-- Supplied data follows --
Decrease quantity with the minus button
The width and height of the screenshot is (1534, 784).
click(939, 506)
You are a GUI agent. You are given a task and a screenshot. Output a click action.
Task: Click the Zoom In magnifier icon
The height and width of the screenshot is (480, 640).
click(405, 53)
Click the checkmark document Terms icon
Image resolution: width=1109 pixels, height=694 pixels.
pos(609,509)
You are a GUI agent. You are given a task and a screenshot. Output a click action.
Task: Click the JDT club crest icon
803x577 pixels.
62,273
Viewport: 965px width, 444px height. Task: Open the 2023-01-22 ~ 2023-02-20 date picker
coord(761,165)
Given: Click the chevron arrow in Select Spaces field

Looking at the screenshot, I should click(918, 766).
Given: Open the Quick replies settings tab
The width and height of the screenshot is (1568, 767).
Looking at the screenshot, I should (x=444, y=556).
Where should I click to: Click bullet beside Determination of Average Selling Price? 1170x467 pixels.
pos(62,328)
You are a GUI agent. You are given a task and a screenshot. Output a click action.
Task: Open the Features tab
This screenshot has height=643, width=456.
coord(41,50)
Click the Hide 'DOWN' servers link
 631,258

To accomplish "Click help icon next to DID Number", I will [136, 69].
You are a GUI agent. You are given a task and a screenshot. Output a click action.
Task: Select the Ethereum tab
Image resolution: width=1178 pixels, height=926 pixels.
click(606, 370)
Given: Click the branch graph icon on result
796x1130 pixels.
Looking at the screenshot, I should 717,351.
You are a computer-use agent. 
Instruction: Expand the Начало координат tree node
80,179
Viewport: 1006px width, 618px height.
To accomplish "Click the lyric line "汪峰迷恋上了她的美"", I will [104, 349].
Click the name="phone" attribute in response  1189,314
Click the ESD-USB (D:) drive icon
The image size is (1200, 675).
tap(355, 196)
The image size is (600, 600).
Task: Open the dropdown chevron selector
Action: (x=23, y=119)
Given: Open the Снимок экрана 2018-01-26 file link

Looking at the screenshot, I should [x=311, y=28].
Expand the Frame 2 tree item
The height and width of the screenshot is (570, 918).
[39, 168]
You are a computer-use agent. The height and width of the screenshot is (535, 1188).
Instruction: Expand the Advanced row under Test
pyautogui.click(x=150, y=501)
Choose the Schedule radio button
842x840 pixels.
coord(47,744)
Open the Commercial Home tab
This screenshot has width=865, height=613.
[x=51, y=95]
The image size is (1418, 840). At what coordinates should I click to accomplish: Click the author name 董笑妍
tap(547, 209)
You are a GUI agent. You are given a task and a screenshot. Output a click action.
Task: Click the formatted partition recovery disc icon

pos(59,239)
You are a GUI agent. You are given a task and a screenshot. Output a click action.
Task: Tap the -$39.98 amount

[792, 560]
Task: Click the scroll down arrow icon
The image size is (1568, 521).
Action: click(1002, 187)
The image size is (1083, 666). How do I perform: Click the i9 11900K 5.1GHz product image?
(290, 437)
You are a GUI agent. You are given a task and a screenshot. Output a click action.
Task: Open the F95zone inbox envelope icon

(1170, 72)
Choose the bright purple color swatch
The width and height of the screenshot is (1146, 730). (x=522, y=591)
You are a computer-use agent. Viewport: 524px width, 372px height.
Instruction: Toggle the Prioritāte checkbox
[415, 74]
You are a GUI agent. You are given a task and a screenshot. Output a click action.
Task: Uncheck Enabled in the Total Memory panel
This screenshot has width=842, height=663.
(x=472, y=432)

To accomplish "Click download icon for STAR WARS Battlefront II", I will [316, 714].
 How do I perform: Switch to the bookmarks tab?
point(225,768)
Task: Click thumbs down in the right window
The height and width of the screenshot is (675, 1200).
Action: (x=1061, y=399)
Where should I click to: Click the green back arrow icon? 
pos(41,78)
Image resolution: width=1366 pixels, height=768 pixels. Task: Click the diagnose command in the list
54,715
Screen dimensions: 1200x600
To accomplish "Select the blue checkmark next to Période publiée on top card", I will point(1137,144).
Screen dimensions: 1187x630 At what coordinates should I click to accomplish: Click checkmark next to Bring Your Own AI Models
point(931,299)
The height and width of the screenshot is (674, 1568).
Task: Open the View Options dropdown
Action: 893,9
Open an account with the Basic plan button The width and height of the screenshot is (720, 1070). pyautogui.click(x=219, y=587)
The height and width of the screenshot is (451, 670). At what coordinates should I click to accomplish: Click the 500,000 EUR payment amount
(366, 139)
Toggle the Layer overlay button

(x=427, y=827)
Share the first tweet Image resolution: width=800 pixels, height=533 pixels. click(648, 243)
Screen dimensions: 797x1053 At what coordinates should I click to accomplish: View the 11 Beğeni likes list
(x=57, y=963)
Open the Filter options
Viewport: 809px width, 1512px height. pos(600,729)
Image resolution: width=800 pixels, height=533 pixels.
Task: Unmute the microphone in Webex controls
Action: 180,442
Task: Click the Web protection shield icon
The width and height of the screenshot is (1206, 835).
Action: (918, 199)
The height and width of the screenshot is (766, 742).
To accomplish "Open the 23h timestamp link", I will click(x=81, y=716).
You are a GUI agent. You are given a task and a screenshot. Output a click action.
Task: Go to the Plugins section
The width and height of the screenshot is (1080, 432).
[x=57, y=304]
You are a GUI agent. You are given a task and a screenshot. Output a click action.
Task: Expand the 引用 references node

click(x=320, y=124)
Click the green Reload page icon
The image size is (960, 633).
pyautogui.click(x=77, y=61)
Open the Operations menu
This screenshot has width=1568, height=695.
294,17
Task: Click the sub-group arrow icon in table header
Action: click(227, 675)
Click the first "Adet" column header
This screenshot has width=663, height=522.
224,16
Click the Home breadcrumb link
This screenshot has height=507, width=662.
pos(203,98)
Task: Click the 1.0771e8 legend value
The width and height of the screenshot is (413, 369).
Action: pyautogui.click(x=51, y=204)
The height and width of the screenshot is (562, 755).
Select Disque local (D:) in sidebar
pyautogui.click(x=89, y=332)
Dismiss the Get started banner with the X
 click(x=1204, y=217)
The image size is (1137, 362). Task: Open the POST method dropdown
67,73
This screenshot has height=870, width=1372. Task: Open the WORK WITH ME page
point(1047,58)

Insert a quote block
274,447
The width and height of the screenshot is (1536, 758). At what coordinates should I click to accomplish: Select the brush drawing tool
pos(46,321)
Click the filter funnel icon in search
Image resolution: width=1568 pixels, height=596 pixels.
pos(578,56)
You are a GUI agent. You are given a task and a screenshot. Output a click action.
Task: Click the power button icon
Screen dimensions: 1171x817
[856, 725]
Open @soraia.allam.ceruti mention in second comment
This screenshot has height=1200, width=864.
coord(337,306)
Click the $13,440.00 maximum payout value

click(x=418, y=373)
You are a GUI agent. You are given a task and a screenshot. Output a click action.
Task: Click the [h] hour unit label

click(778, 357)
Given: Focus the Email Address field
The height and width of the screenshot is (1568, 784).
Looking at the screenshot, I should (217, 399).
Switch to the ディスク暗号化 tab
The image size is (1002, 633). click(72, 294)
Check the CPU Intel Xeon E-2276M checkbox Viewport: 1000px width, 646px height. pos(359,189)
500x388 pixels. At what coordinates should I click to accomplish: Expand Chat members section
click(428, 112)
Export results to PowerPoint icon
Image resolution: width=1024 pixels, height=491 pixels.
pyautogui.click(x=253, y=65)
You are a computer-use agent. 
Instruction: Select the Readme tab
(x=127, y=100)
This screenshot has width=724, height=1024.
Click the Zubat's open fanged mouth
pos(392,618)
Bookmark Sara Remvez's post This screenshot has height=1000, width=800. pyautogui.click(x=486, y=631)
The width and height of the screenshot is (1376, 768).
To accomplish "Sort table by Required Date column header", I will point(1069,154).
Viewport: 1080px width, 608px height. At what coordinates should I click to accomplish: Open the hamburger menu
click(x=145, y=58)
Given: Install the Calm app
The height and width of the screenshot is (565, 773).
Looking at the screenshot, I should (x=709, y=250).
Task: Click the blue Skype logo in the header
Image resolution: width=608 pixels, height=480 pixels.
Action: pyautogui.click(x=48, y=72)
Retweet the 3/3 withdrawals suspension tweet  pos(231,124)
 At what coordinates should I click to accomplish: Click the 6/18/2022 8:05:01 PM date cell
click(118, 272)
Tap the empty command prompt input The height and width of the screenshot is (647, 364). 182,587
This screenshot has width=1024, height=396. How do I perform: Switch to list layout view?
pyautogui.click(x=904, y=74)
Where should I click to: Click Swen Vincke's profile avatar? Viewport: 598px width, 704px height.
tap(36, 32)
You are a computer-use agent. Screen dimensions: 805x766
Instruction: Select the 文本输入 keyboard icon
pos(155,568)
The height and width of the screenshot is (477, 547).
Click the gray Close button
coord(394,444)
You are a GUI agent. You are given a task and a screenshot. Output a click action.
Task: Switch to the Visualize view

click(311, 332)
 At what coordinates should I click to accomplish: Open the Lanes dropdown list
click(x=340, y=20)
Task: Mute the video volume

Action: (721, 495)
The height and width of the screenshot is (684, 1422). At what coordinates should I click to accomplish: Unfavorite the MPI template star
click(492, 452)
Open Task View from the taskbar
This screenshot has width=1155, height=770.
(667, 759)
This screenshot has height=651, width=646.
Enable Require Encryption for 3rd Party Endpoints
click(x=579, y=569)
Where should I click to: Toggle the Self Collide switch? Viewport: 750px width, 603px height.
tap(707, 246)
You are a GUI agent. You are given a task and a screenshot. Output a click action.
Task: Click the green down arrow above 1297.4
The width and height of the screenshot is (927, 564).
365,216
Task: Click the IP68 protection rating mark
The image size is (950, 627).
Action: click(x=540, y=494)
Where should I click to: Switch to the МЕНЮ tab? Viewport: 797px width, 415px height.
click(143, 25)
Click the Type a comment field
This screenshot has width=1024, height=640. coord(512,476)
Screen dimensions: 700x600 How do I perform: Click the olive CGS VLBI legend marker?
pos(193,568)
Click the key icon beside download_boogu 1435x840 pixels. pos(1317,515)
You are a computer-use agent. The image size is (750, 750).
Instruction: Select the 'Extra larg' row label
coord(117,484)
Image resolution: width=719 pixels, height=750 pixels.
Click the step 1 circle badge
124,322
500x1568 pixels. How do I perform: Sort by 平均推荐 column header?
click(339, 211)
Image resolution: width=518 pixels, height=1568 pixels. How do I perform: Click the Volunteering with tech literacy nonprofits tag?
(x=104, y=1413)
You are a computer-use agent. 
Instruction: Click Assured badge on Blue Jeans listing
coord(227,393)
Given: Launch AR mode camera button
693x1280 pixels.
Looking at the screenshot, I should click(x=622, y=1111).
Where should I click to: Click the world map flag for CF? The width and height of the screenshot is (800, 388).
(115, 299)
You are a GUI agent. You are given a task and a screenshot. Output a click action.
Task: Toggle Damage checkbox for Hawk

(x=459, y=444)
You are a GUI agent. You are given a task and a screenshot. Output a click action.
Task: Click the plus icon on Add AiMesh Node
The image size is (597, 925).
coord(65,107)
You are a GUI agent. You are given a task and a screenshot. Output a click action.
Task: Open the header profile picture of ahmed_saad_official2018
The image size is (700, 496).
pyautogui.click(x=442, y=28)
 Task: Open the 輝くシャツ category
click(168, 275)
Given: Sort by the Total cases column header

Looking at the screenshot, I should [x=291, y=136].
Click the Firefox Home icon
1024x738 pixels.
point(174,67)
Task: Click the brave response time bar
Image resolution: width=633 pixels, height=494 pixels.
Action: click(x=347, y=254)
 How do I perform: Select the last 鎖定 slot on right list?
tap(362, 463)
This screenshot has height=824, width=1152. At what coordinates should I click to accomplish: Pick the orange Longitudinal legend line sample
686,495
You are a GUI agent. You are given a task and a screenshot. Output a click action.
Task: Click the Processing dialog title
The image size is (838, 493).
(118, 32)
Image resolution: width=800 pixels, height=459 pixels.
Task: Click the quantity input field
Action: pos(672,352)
-- Supplied data concluded --
• Task description: Please give an exact copy of the entries above, from the line with "Given: Open the Снимок" down to the line with "You are a computer-use agent. The height", inclusive, and nothing else.

• Task response:
Given: Open the Снимок экрана 2018-01-26 file link

Looking at the screenshot, I should [x=311, y=28].
Expand the Frame 2 tree item
The height and width of the screenshot is (570, 918).
[39, 168]
You are a computer-use agent. The height and width of the screenshot is (535, 1188).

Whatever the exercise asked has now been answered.